(THE REQUEST):
Extend the personal essay below about rewatching Jennifer's Body, picking up right after its last sentence.

(SOURCE EXCERPT):
☆ ☆ ☆

In Jennifer’s Body, not only does Amanda Seyfried seem like she’s playing June, but her boyfriend Chip, played by Johnny Simmons, seems to be playing the kind of boyfriend I would have tried to be. All the situations where I might have had sex with June, that one night in particular, I tortured myself over them, replaying every word, every gesture, every decision and wondering, but not knowing, if something I said or did was wrong. But most of all I wondered what it would be like to be in that emotional space with her, and the fact that I would never know felt like a wound that would never heal.
The scene in Jennifer’s Body almost seems like the continuation of that night if I’d said and done everything right. There is this one shot in the scene where Amanda is looking up smiling and I think—no, I FEEL, “Oh, so that’s what it would have been like.”. And it feels like the mystery is solved, and I don’t have to go on torturing myself about it anymore.
It’s funny how the subconscious works. I now know, I felt all of this the first time I watched the movie, but I didn’t put it into words, even in my mind, until years later. But it is probably a big part of the reason why I kept watching it. I also kept watching it because I knew I still didn’t fully understand it, and I still don’t. I need Diablo Cody, or Karyn Kusama, or Amanda and Megan to sit me down and explain it to me. But what I FELT seeing Amanda and Johnny Simmons’ interaction in Jennifer’s Body was like experiencing a virtual reality simulation of what it would have been like to be June’s boyfriend.

☆ ☆ ☆

(COLLECTED DATA):

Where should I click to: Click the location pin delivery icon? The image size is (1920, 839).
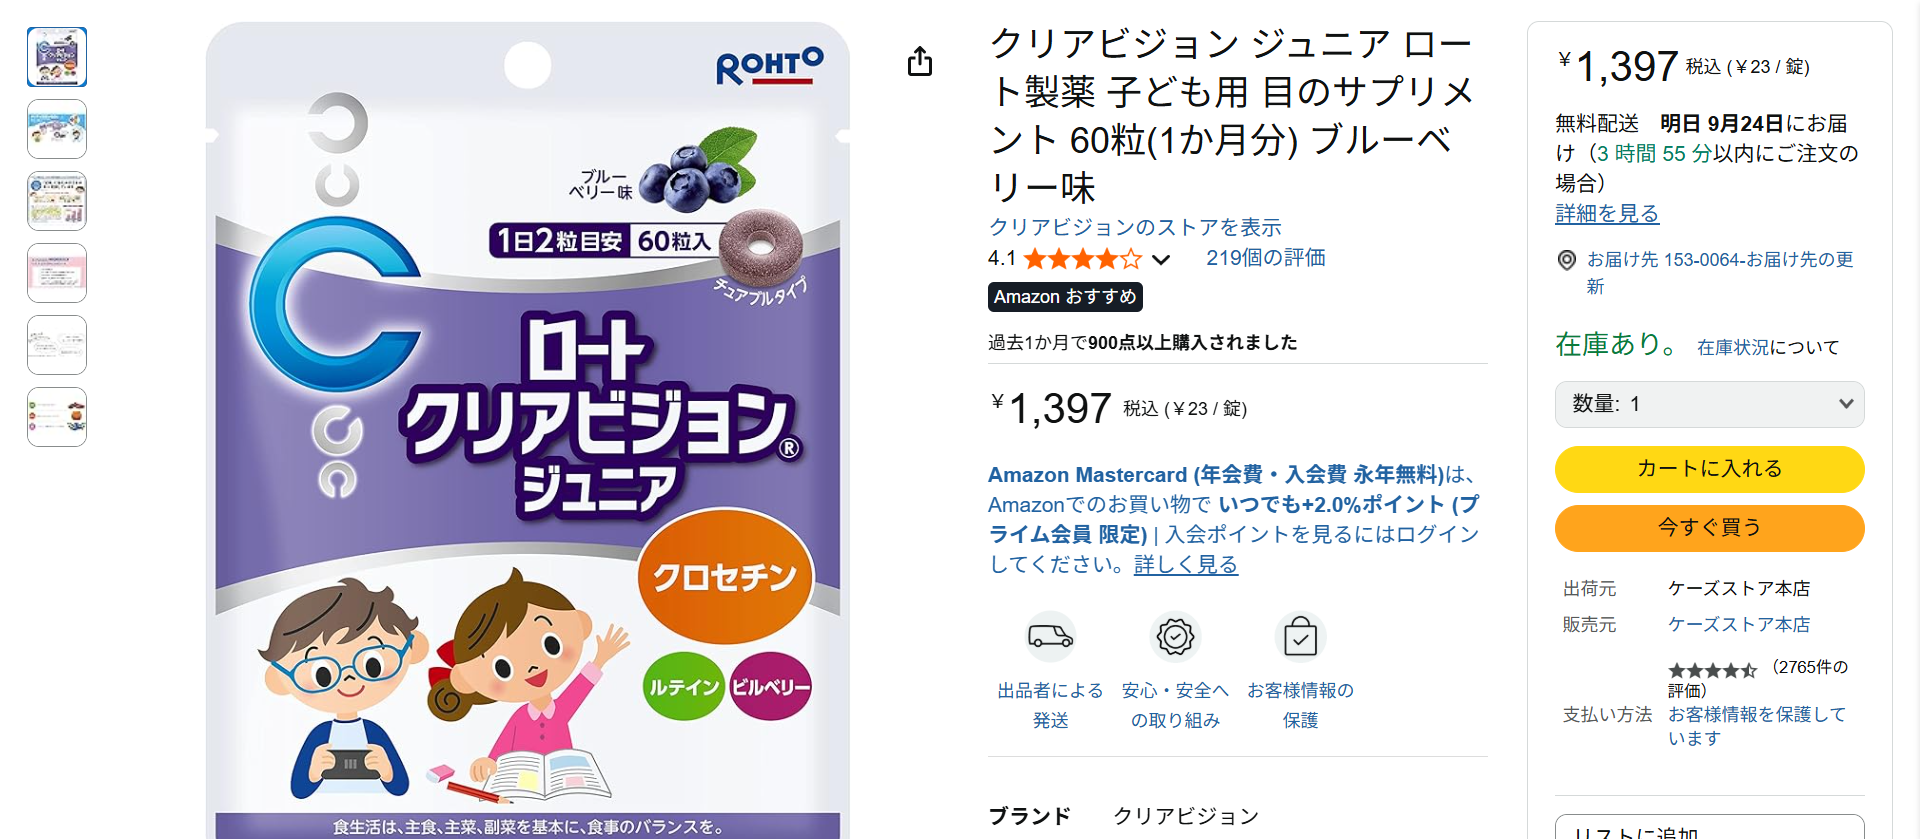pyautogui.click(x=1567, y=260)
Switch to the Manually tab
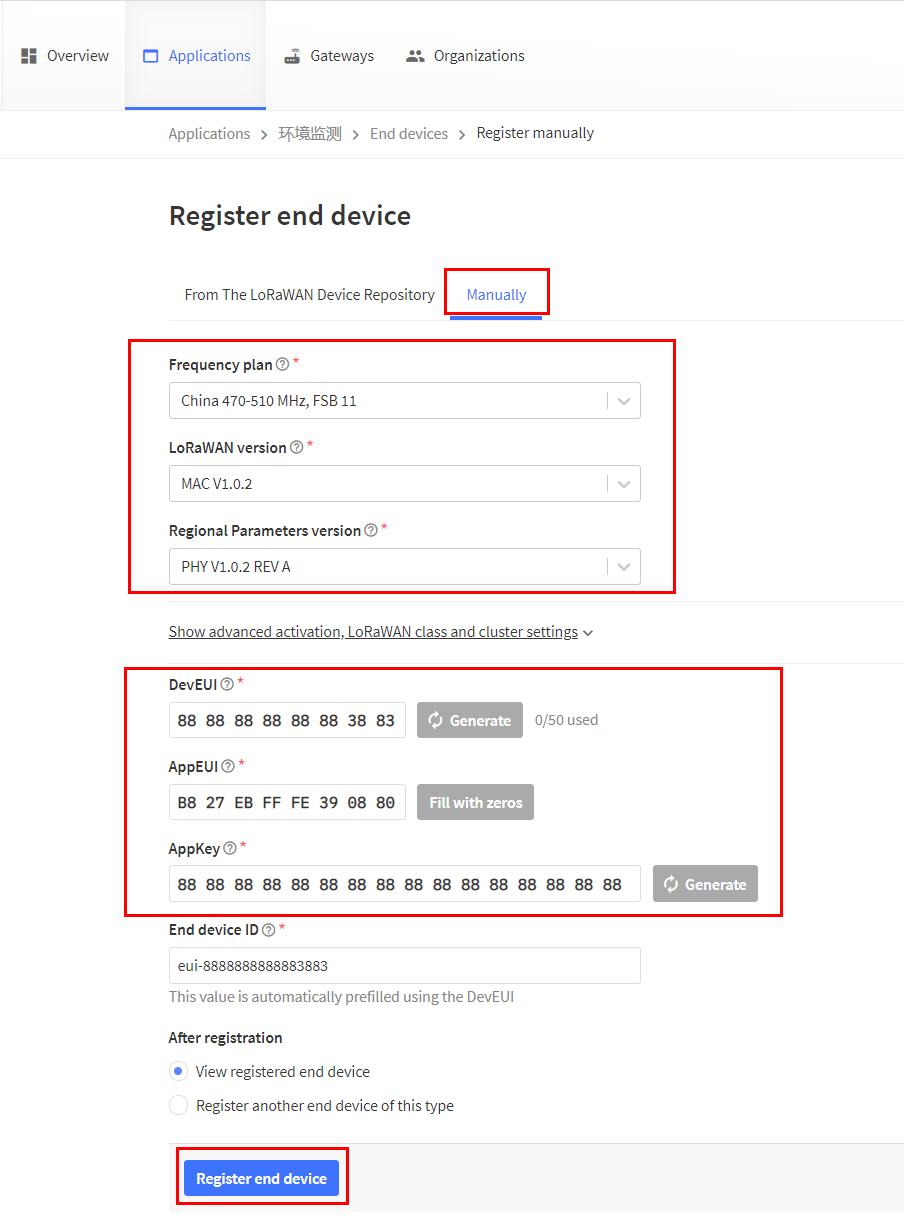 click(496, 295)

☆ ☆ ☆

(RESULT OF THIS EXERCISE):
In February last year I went to the mall and I met this beautiful Israeli girl named Mor. She had just gotten out of the IDF and was working in one of those stores selling preposterously expensive cosmetics. Normally, I’m immune to sales tactics, but she’s one of the most beautiful girls I’ve ever seen, and she’s got that Israeli girl accent which is SO hot, I couldn’t walk away. You haven’t really lived until you’ve had diamond dust cream rubbed into your hand by a beautiful girl who knows how to fire an Uzi. So hot. Even though she had dark hair and dark eyes and somewhat olive skin, she had the Scarlett Johansson thing in that she looked very unusual. I recognized her as probably Israeli because of the accent before she told me so, but based on appearance alone, I wouldn’t have known what she was.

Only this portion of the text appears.